Problem statement: Copy out the entries below word for word, starting at the first line and ending at the line containing "Action: [x=831, y=664]".

===============

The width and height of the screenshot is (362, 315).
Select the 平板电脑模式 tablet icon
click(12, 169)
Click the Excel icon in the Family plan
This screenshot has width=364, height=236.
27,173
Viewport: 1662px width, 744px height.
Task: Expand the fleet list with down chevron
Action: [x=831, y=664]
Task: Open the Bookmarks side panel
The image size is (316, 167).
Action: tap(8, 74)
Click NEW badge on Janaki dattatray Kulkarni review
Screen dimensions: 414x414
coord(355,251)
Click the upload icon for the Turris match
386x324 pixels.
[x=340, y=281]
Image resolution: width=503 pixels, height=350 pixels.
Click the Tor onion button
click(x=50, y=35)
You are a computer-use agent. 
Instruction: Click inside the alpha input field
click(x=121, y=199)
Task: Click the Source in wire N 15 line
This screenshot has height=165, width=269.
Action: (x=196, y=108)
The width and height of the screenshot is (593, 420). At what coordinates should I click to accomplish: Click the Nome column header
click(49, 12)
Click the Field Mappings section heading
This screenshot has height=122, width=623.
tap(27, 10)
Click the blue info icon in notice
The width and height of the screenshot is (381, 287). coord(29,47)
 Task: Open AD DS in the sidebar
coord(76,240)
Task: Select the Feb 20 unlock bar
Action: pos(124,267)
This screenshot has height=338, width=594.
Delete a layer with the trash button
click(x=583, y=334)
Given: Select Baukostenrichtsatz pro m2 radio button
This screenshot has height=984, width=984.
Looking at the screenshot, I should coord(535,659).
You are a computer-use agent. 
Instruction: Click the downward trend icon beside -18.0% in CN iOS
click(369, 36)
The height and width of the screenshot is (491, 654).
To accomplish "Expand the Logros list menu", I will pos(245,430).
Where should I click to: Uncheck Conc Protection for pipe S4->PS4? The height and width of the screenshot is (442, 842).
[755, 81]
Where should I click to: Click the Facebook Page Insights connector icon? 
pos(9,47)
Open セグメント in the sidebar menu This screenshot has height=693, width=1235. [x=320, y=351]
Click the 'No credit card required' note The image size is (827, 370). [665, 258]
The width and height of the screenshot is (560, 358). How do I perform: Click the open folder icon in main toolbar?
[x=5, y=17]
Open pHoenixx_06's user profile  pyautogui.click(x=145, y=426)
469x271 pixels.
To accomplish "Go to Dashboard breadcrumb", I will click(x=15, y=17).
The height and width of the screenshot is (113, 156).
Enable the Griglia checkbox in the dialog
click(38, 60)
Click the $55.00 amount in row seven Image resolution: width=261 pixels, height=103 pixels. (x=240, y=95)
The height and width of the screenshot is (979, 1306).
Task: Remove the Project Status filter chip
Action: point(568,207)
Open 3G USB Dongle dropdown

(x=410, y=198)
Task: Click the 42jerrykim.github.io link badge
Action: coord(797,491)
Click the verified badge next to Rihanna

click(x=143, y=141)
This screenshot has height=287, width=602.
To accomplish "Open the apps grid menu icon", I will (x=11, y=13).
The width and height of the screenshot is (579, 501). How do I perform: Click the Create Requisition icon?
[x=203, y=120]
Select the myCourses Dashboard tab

===============

Answer for this exercise:
The width and height of the screenshot is (362, 315).
Select the 平板电脑模式 tablet icon
click(12, 169)
Click the Excel icon in the Family plan
This screenshot has width=364, height=236.
27,173
Viewport: 1662px width, 744px height.
Task: Expand the fleet list with down chevron
Action: [x=831, y=664]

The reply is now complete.